Pour maximiser la biomasse produite par ses engrais verts, Mickaël Sire, vigneron dans les Pyrénées-Orientales, mise notamment sur le surdosage, sur les amendements et sur un semoir autoconstruit adapté à son mélange de semences.
« Ici, il pleut en moyenne 400 mm/an. Dès le début du printemps, le sol peut être asséché par un couvert bien développé. La vigne se retrouve en stress hydrique, concurrencée par les engrais verts. Les suivis réalisés au sein du GIEE Les couvreurs de vigne, auquel j’appartiens, l’ont montré. Notre expérience depuis dix ans l’a confirmé. Il faut détruire tôt pour bloquer l’évaporation du couvert végétal. Rouler le couvert plus tard dans la saison n’est pas une technique de destruction adaptée à nos objectifs. Avec le rouleau, les plantes pincées jeunes perdent en vigueur, mais continuent de se développer. Le système racinaire puise encore de l’eau ; trop pour les réserves présentes dans nos sols. En 2016, nous en avons fait les frais. Durant cette année particulièrement sèche, les parcelles avec des engrais verts roulés tardivement nous ont fait perdre 50 % de rendement. Quand on sait que notre rendement moyen est de 30 hl/ha, il n’est pas surprenant que nous ayons changé notre fusil d’épaule dès l’année suivante. »
Semer tôt, dès le mois d’août
Un recours au surdosage
Il maintient tout d’abord une fertilisation régulière des sols. Tous les deux ou trois ans, de la matière organique locale est appliquée sous forme de fumier ou de compost de champignonnière, représentant « 15 à 20 t/ha », estime le vigneron.
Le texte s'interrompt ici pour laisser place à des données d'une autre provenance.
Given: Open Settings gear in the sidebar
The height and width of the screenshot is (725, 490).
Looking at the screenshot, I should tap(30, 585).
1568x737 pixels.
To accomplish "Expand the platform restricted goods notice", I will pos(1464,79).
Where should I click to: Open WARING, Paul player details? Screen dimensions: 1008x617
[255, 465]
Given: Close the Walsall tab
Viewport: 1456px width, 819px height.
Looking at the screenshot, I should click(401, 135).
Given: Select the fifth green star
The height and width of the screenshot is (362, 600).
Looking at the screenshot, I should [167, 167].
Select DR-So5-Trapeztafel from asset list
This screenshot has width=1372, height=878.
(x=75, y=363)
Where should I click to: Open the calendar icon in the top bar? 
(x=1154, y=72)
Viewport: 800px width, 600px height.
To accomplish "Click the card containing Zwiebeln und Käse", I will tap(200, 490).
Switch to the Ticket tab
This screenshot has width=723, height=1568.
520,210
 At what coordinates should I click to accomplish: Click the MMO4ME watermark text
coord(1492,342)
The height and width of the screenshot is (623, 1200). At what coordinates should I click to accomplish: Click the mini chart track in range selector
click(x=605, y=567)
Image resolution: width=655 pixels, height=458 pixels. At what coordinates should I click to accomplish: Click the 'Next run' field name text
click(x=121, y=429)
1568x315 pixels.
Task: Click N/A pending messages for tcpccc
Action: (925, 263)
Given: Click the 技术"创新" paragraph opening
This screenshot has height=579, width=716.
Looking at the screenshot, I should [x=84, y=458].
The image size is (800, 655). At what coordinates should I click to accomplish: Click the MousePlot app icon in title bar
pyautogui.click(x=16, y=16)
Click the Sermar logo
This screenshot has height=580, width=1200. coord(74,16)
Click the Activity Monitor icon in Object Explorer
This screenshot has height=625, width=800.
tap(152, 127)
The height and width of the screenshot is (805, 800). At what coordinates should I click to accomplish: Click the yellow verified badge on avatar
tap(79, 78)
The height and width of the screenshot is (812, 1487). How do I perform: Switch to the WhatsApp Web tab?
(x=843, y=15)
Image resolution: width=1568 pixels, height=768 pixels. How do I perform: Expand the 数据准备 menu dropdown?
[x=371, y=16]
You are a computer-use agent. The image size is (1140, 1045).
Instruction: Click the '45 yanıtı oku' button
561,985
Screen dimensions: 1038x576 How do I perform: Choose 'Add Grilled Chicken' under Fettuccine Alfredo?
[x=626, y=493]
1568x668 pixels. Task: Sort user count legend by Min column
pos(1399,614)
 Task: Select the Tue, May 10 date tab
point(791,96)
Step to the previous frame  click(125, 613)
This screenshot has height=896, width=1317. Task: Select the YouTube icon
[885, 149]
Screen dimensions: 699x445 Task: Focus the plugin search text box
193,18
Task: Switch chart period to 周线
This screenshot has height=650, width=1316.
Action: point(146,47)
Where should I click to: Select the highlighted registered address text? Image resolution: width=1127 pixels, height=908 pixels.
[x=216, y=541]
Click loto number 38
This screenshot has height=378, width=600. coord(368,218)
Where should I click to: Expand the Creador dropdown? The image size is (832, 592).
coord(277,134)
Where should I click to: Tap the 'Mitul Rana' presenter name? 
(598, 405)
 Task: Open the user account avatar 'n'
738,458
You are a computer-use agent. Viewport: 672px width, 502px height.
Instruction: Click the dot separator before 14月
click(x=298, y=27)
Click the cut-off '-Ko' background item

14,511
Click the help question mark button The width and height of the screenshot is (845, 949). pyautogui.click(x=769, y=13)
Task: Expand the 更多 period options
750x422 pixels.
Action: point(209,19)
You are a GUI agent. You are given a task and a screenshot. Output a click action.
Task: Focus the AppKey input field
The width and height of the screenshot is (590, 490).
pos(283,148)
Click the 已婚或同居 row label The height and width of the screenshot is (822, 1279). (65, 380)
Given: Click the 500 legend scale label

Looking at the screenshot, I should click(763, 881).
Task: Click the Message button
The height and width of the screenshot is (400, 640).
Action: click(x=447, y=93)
Sur les 20 ha du domaine sur lesquels des engrais verts sont mis en place, des mélanges multiespèces sont semés. « La féverole est la base du mélange, mais j’ai tendance à réduire sa proportion. Elle est régulièrement attaquée par de la rouille, ce qui réduit sa biomasse. Je compense par d’autres espèces à cycle végétatif court. »
Mickaël Sire pratique aussi un surdosage sur ses mélanges d’engrais verts. « Par rapport aux références, je rajoute 30 % de graines en plus, indique-t-il. Nous semons tous les rangs, sur des bandes de 165 cm, quand l’espace interrang est de 2,5 ou 3 mètres. Cela nous amène à une dose de semis de 150 kg/ha de vigne. Pour mes 20 ha de vignes enherbées, j’ai besoin de 3 t de semences. Avec le GIEE, nous faisons des commandes groupées auprès du collectif Graines équitables », une coopérative audoise réunissant une quarantaine d’agriculteurs bio produisant des mélanges pour les engrais verts viticoles. « Avec un prix de semence à 500 €/t, le surdosage ne représente pas un investissement majeur. J’achète pour 1 500 € de semences bio par an. Sans surdosage, la facture serait de l’ordre de 1 100 €. »
Un semoir adapté au semis de couverts en mélange
Le semoir du domaine est en effet équipé de deux trémies, une pour les petites graines du mélange, comme les crucifères et les lentilles, et une autre pour les autres semences (féverole, vesce de Narbonne, gesse, avoine, seigle forestier). « Cette trémie alimente 7 descentes associées à des dents. L’autre, une Delimbe, est reliée à six tuyaux flexibles. Depuis cette année, nous avons ajouté au cadre de vieilles roues en fer indépendantes les unes des autres. Positionnées dans l’axe des flexibles, elles rappuient le sol sur les petites graines posées à la volée. On espère ainsi améliorer leur germination. Pour la prochaine campagne, nous travaillerons sur le réglage du débit du semoir.»
Des résultats mesurés
« Les suivis réalisés au sein du GIEE Les couvreurs de vigne nous ont clairement montré que le risque de concurrence hydrique est réel dans nos conditions pédoclimatiques méditerranéennes. Tout se joue souvent dans le courant du mois de mars, où, en l’espace de quinze jours, on peut vider le réservoir hydrique du sol avec un couvert à forte biomasse.
Deux stratégies sont alors possibles : soit miser sur un couvert à faible biomasse avec un objectif de portance au printemps (auquel cas on peut repousser la destruction), soit viser un couvert de type bio-max en favorisant au maximum le gain de biomasse à l’automne, plutôt qu’au printemps.
Pour la seconde stratégie, l’expérience nous montre qu’il est tout à fait possible d’avoir de jolies biomasses fin février sur les parcelles en optimisant la technique de semis et la composition du mélange : 3 t de matière sèche pour les années les plus sèches, et jusqu’à 8 t1 pour les meilleures années. »
(1) La biomasse est toujours exprimée en plein à ramener à la surface réellement couverte.